EPF as collateral will only worsen debts, says Dr Wee

USING their Employees Provident Fund (EPF) savings as collateral for bank loans is only likely to worsen the financial situation of the borrowers, said Datuk Seri Dr Wee Ka Siong.

This will bring more problems because the accumulated interest will be higher than the (average) fixed deposit rate of about 4%, said Dr Wee (BN-Ayer Hitam).

This, he said, may be against the objective of the retirement fund itself, which is to protect Malaysians in their golden years.

“This will cause the savings of borrowers – who are unable to service their loans – to be depleted.

“This may go against the EPF’s original objective and the EPF Act, which is to protect Malaysians who will retire tomorrow,” he said during his winding-up speech on Budget 2023 at the committee stage in Parliament yesterday.

Dr Wee then asked the government when the proposal would be implemented, as amendments would be needed to allow EPF savings to be used as collateral.

“How long until we can allow Malaysians to do what was announced by the Prime Minister?” he said.

During the policy stage ministerial winding-up session in Parliament last Thursday, Anwar announced that the government would introduce a new scheme where contributors in dire financial straits could take up bank loans using their EPF savings as collateral.

Dr Wee also said the proposal to credit RM500 into the accounts of those aged between 40 and 54 with less than RM10,000 in their EPF Account 1 may cause discontent among other active EPF contributors. As an example, he said, inactive members may benefit from the initiative.

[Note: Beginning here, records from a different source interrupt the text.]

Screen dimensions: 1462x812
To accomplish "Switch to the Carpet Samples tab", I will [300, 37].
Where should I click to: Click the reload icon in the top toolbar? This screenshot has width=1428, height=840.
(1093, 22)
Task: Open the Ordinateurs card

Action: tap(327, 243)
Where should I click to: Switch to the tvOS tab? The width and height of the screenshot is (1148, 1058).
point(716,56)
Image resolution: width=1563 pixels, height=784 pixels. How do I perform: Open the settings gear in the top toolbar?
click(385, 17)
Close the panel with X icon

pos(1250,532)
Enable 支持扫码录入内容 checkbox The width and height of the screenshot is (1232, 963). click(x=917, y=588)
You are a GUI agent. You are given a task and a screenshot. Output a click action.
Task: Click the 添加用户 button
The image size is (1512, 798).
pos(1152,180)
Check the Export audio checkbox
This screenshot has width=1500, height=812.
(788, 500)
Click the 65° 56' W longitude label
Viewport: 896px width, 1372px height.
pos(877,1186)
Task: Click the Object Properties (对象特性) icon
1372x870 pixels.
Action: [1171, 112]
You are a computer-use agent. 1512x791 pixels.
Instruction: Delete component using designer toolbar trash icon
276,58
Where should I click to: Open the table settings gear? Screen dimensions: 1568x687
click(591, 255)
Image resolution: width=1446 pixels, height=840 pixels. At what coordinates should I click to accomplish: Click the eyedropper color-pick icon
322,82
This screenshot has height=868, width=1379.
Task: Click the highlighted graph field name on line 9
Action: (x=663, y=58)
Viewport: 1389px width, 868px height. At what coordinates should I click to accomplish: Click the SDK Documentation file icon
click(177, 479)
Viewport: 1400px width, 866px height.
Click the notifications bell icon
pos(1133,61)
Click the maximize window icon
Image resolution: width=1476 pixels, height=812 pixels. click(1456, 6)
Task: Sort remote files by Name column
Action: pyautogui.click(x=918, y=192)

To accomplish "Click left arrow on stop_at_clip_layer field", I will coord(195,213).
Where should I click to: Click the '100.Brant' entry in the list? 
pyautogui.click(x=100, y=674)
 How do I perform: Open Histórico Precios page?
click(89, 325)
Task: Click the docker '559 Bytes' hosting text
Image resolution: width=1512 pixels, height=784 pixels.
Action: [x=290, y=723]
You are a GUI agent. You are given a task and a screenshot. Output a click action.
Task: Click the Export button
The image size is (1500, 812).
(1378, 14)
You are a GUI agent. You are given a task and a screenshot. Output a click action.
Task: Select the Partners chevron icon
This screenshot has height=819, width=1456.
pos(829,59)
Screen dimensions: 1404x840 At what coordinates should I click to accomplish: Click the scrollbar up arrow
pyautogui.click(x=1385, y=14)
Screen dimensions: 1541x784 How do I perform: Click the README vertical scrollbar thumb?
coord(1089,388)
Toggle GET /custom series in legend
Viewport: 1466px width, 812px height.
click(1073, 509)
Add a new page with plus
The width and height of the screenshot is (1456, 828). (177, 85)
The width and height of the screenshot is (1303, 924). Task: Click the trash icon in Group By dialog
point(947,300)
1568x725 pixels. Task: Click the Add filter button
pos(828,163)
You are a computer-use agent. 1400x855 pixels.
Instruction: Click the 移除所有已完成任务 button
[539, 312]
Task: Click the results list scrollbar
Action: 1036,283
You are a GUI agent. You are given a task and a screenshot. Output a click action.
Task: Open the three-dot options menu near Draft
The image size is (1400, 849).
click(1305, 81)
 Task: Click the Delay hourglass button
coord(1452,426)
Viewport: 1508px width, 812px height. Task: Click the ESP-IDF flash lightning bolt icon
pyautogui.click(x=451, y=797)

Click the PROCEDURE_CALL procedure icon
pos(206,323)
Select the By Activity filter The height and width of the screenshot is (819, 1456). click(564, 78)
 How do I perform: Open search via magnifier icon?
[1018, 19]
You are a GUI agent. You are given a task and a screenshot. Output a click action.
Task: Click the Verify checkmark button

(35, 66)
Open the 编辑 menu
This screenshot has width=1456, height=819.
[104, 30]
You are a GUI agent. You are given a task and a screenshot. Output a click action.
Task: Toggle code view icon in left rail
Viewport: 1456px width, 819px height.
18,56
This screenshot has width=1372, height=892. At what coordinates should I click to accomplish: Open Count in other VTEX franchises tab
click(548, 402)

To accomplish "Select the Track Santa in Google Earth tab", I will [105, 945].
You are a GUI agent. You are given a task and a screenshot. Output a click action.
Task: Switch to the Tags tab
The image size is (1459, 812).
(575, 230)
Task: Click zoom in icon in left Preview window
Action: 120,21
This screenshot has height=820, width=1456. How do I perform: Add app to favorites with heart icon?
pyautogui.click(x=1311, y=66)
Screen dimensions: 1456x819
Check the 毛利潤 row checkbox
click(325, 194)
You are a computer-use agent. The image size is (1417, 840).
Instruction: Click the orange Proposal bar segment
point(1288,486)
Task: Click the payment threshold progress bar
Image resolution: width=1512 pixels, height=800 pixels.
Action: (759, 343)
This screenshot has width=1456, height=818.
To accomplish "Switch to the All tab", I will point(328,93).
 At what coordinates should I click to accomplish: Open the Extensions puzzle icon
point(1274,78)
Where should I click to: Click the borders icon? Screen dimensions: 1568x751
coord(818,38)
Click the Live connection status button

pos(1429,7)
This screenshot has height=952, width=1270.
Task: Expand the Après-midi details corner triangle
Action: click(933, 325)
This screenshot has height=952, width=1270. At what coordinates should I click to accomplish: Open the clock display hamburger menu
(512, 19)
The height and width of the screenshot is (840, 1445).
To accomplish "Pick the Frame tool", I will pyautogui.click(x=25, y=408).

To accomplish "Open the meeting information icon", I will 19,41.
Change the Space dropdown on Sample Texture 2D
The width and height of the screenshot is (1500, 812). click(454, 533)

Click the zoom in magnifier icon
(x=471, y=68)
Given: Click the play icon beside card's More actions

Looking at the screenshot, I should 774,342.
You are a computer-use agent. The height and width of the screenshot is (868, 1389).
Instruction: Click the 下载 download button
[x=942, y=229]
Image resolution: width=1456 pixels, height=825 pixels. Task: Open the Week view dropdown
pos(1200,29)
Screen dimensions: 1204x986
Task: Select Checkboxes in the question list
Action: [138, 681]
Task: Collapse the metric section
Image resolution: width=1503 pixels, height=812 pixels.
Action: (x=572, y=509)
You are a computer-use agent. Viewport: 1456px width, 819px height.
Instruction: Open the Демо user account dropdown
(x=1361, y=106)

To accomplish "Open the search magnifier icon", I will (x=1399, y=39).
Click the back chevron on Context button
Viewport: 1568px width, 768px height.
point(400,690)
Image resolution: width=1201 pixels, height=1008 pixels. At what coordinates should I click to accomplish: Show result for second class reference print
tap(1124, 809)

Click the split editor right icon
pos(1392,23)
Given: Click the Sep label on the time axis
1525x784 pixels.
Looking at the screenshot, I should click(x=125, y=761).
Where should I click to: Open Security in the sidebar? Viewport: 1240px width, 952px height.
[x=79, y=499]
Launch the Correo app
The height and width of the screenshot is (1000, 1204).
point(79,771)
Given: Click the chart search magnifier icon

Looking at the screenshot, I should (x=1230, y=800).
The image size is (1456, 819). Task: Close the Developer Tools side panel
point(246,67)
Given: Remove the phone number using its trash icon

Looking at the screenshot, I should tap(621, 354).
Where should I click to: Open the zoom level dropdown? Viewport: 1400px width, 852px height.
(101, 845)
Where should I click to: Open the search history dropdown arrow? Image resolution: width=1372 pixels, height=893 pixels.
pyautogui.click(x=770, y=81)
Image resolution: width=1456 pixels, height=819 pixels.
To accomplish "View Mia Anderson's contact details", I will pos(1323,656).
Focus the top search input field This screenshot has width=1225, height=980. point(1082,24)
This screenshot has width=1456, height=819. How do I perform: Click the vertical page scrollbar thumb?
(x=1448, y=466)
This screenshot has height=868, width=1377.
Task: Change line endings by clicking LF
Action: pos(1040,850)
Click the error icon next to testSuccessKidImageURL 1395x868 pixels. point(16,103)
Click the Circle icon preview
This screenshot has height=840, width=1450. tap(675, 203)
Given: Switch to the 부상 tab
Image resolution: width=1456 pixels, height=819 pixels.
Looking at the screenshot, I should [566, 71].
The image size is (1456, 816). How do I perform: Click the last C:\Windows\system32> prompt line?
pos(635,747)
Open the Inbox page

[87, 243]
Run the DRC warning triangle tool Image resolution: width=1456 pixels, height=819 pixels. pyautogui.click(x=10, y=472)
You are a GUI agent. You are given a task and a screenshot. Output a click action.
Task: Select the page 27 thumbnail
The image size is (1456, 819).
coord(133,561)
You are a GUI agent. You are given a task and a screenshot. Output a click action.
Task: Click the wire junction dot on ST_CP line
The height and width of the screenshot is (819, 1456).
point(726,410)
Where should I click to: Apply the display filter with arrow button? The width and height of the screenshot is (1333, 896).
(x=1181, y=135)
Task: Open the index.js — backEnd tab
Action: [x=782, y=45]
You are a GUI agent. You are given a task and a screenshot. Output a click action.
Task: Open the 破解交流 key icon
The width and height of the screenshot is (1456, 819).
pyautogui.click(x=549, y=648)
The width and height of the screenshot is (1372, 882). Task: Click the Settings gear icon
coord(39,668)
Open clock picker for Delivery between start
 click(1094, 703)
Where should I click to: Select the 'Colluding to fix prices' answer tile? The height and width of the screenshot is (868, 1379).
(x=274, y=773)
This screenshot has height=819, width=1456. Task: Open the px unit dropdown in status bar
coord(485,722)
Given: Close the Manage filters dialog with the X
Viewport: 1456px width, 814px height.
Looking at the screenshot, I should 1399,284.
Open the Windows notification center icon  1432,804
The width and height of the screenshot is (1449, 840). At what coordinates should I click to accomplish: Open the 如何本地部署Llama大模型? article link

“Active contributors may then feel that they are not taken care of despite making regular contributions,” he added, urging the Finance Ministry to reveal how many active members would benefit from the initiative.

In Budget 2023, it was announced that EPF members who meet the criteria would have RM500 credited into their accounts.

EPF has said that two million members aged between 40 and 54 have less than RM10,000 in savings. It also said 2.64 million members in that age group were inactive and did not make contributions over the last few years.